In daemon mode QF-Test listens to RMI connections and provides an interface for remote test execution. This is useful for simplifying test execution in a distributed load-testing scenario (chapter 24), but also for integration with existing test-management or test-execution tools (chapter 21).

NoteGUI tests require an active user session. Chapter Hints on setting up test-systems contains useful tips and tricks to set-up the daemon process. In FAQ 14 you can find technical details.

18.2.1
Launching the daemon

!!! Warning !!!

Anybody with access to the QF-Test daemon can start any program on the machine running the daemon with the rights of the user account that the daemon is running under, so access should be granted only to trusted users.
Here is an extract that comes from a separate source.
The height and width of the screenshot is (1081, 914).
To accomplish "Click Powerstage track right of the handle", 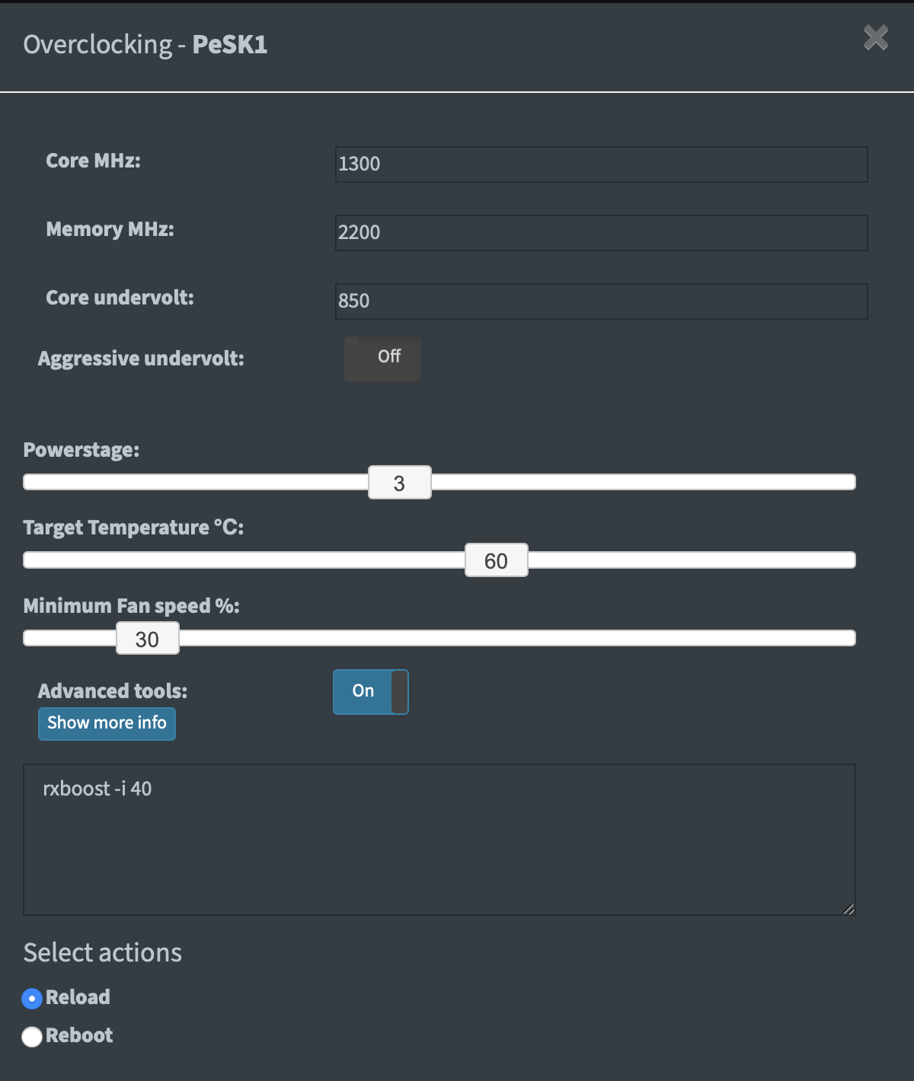I will [644, 482].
If you are not running the daemon in a secure environment where every user is trusted or if you are creating your own library to connect to the QF-Test daemon, you definitely should read section 44.3 about how to secure daemon communication with SSL.

To work with a daemon, you must first launch it on any computer in your network (of course, this host can also be localhost):

qftest -batch -daemon -daemonport 12345
Example 18.9:  Launching a QF-Test daemon

Note Important compatibility note:

3.5+ Starting with QF-Test version 3.5, SSL is used for daemon communication by default. To interact with a QF-Test version older than 3.5 you must start the daemon with an empty -keystore <keystore file> argument in the form:

qftest -batch -keystore= -daemon -daemonport 12345
Example 18.10:  Launching a QF-Test daemon without SSL

If you omit the argument -daemonport, the daemon will listen on QF-Test's standard port 3543. You may check whether the daemon is running by means of the netstat utility:

Windowsnetstat -a -p tcp -n | findstr "12345"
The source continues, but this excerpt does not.